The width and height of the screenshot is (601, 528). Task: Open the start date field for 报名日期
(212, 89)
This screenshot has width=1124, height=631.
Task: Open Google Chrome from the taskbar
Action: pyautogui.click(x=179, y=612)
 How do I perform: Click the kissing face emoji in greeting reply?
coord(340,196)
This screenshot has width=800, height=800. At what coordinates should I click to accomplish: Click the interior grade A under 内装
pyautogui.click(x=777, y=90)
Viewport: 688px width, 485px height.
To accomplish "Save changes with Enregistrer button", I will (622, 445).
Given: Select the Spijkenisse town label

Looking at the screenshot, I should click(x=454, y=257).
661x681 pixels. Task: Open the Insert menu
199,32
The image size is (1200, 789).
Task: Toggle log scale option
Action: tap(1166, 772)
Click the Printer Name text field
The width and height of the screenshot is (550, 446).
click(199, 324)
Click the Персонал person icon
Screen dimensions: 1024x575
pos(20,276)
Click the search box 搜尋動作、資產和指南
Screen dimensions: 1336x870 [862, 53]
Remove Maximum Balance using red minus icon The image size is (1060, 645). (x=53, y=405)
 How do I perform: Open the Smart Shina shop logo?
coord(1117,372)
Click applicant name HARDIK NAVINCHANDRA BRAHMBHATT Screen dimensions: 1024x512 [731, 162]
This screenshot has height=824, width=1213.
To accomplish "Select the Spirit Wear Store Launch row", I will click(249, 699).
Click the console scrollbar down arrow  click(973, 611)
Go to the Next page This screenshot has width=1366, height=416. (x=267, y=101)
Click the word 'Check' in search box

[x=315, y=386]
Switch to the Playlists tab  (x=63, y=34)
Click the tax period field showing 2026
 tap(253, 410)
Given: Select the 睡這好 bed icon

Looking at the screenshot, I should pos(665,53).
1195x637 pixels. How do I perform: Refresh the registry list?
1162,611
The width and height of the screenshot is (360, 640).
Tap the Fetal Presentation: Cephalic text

WORK ORDER: Nothing but the lines from the one containing "Given: Select the Spijkenisse town label" through the end of the entries belongs in the answer; repeat them exactly.

WRITTEN REPLY:
Given: Select the Spijkenisse town label

Looking at the screenshot, I should click(x=454, y=257).
661x681 pixels. Task: Open the Insert menu
199,32
The image size is (1200, 789).
Task: Toggle log scale option
Action: tap(1166, 772)
Click the Printer Name text field
The width and height of the screenshot is (550, 446).
click(199, 324)
Click the Персонал person icon
Screen dimensions: 1024x575
pos(20,276)
Click the search box 搜尋動作、資產和指南
Screen dimensions: 1336x870 [862, 53]
Remove Maximum Balance using red minus icon The image size is (1060, 645). (x=53, y=405)
 How do I perform: Open the Smart Shina shop logo?
coord(1117,372)
Click applicant name HARDIK NAVINCHANDRA BRAHMBHATT Screen dimensions: 1024x512 [731, 162]
This screenshot has height=824, width=1213.
To accomplish "Select the Spirit Wear Store Launch row", I will click(249, 699).
Click the console scrollbar down arrow  click(973, 611)
Go to the Next page This screenshot has width=1366, height=416. (x=267, y=101)
Click the word 'Check' in search box

[x=315, y=386]
Switch to the Playlists tab  (x=63, y=34)
Click the tax period field showing 2026
 tap(253, 410)
Given: Select the 睡這好 bed icon

Looking at the screenshot, I should pos(665,53).
1195x637 pixels. How do I perform: Refresh the registry list?
1162,611
The width and height of the screenshot is (360, 640).
Tap the Fetal Presentation: Cephalic text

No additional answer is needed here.